JAKARTA, KOMPAS – Presiden Joko Widodo dinilai perlu mengingatkan Menteri Hukum dan Hak Asasi Manusia Yasonna H Laoly untuk segera mengundangkan Peraturan Komisi Pemilihan Umum terkait Pencalonan Anggota Legislatif. Sebab, langkah Kementerian Hukum dan HAM yang kembali mempersoalkan substansi pelarangan pencalonan bekas napi korupsi bisa ditafsirkan sebagai intervensi terhadap kemandirian KPU, sekaligus bisa mengancam pemilu.
"Presiden sebagai pimpinan tertinggi pemerintahan perlu mengingatkan menterinya. Seperti pernah disampaikan Presiden, keputusan akhir terkait PKPU yang melarang pencalonan mantan narapidana kasus korupsi itu ada di KPU sebagai lembaga mandiri,” kata pendiri Constitutional and Electoral Reform (Correct) yang juga anggota KPU Periode 2012-2017, Hadar Nafis Gumay di Jakarta, Rabu (6/6/2018).
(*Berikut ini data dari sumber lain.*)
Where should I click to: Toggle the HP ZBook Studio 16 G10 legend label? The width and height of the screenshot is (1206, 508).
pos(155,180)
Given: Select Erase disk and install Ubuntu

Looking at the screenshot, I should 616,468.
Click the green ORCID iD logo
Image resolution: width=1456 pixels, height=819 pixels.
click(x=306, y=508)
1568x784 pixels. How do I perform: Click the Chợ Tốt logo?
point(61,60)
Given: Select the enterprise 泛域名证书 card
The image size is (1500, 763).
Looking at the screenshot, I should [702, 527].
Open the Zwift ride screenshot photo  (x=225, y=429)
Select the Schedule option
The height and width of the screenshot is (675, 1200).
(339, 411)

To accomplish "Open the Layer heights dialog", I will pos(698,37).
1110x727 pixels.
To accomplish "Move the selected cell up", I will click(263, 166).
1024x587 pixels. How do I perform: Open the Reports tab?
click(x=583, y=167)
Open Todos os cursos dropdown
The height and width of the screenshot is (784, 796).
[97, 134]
Hadar mengingatkan bahwa KPU berkejaran dengan waktu untuk menjalankan tahapan Pemilu 2019. Pada awal Juli mendatang, pencalonan caleg DPR, DPRD provinsi, dan DPRD kabupaten/kota sudah dimulai. Sementara itu, pada pekan depan, instansi pemerintah sudah akan menjalani cuti bersama Hari Raya Idul Fitri. Keterlambatan ini pengundangan PKPU Pencalonan bisa menganggu tahapan Pemilu 2019.
Menurut dia, Kementerian Hukum dan HAM (Kemenkumham) hanya punya kewenangan untuk mengundangkan dan menyebarluaskan peraturan, termasuk PKPU, sehingga tidak punya otoritas untuk mempermasalahkan, mengubah, atau bahkan menolak substansi PKPU. Ini karena PKPU sudah disusun dengan proses konsultasi yang melibatkan DPR dan Pemerintah. Sifat konsultasi itu juga tidak mengikat KPU sebagai lembaga yang mandiri. Dia menilai, penolakan Kemenkumham bisa dimaknai sebagai upaya intervensi terhadap kemandirian KPU.
Sebelumnya, Menteri Hukum dan HAM Yasonna Laoly menyampaikan pihaknya akan menolak mengundangkan PKPU yang melarang pencalonan mantan napi korupsi. Hal ini dianggapnya tidak sesuai dengan UU Nomor 7 Tahun 2017 tentang Pemilu. Selasa pagi, KPU juga sempat memenuhi undangan Kemenkumham untuk memberikan penjelasan mengenai pelarangan pencalonan bekas napi korupsi itu, yang juga sudah muncul dalam PKPU Nomor 14 Tahun 2018 tentang Pencalonan Anggota DPD. PKPU itu sudah diundangkan 12 April 2018.
Ketua KPU Arief Budiman mengaku KPU masih menunggu respons dari Kemenkumham terhadap PKPU Pencalonan yang dikirimkan untuk diundangkan. Arief masih meyakini PKPU itu akan diundangkan.
Menurut dia, seperti halnya pengajuan PKPU yang sudah berlangsung selama ini, Kemenkumham hanya memeriksa prosedur administrasi serta apakah ada kesalahan penulisan. Tidak pernah sampai menyoal substansi.
Kemenkumham hanya memeriksa prosedur administrasi serta apakah ada kesalahan penulisan. Tidak pernah sampai menyoal substansi.
Arief juga mengingatkan bahwa proses penyusunan PKPU itu tidak sama dengan penyusunan peraturan kementerian dan lembaga negara lainnya. PKPU disusun melalui proses konsultasi bersama DPR dan pemerintah.
“KPU bahkan tidak hanya melakukan rapat konsultasi, tetapi juga melakukan uji publik berkali-kali dengan mengundang dan berdiskusi bersama ahli,” kata Arief.